• _DETALHES DA TAREFA_
Por favor, continue a crônica sobre o otimista e a matança de cães na Romênia a partir da última frase mostrada.

• _TRECHO DO TEXTO_
···

Por bferreira

Rio - Na décima tentativa de escrever a coluna, as pernas entrelaçadas na posição de Lotus enquanto os dedos, em gestos obscenos, fecham um círculo de OK, lembrei do otimista. Diz o Ameaçador:

— Olha aí. Tua Batata tá assando!

— Hum...Quentinha! Que delícia!

Está na sua índole, a inocência. A cidade, ponta-cabeça, o Porto à beira de um parto, cones se manifestando por jornada de obstruções urbanas, o otimista, em transe e ainda na primeira marcha, espera na ponte, avistar o pedágio que o dá direito a desfrutar da Região dos Lagos ou Jardins Oceânicos. A geografia dessa felicidade tem paralelo com os nossos salários. O sujeito, que no guichê do banco separa o da passagem e mais algum pra encher a barriga, larga na carteira um saldo que cobre dois varejos e um pingado no primeiro dia útil. Em muitos casos, nem o otimista!

Eu estava em viagem, já escrevi sobre, quando percebi uma pequena aglomeração. Era uma reivindicação internacional : “Stop killing dog in Romênia!” (Parem de matar cachorros na Romênia). Informado, soube que nesse país da Europa Oriental, o governo autorizou a matança de vira-latas soltos pelas cidades. Minha ironia poliglota argumentou:

— E no Brasil, que estão matando cachorro a grito?

···

• _DADOS EM ANÁLISE_
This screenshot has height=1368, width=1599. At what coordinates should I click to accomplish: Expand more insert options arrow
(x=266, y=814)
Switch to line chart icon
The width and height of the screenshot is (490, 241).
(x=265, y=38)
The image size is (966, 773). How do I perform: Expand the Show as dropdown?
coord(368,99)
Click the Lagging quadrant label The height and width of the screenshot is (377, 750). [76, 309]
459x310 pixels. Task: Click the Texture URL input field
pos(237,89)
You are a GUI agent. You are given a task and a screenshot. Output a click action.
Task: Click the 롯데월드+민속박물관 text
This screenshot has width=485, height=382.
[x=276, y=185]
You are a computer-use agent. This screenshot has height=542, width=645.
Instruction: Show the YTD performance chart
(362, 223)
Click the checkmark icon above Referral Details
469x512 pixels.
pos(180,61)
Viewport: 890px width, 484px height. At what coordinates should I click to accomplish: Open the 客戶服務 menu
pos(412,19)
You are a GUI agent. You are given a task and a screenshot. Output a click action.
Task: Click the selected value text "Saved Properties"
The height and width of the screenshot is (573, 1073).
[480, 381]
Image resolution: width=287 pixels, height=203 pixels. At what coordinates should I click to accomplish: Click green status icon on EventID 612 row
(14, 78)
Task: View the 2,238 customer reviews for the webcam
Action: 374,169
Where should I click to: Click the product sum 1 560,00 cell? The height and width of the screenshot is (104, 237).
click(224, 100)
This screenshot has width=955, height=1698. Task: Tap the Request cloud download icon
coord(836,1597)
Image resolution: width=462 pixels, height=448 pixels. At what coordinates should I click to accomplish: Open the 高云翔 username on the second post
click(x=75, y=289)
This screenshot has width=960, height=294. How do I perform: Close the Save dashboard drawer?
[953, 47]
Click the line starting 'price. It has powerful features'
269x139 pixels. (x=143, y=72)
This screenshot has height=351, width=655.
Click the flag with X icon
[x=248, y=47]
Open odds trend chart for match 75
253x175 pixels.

···

• _RESULTADO DO EXERCÍCIO_
Tenho a alma otimista. Sou compositor. Acredito que o carro correndo no acostamento é defeito no hidramático, que a empada foi assada há pouco, assim como é confortável e prazeroso passar o Dia Das Mães em churrascaria.

Médico e especialistas alertam pra exagerada felicidade, uma catarse de alegria, histeria frouxa na piada sem graça, de papagaio, elefantes ou do Joãozinho, aonde nem a tragédia esconde a boca aberta cheia de dentes esperando a sobremesa chegar. Mesmo assim, prefiro o otimista.
O antagonista me perturba.

Outro dia, entre gemidos monossilábicos, encontro um conhecido da vida. Macambúzio, confidencia:

— Tu sabe que eu só tenho um dente da boca, sabe? Meu, mesmo, só um...

— E daí?

— Pois é. “Tá” doendo sem parar! Acho que é canal!

Apesar do ar-condicionado do Santos Dumont parado nesses dias de quarenta graus e repetidas situações de “imagina na Copa?”, estou otimista com o Rio de Janeiro.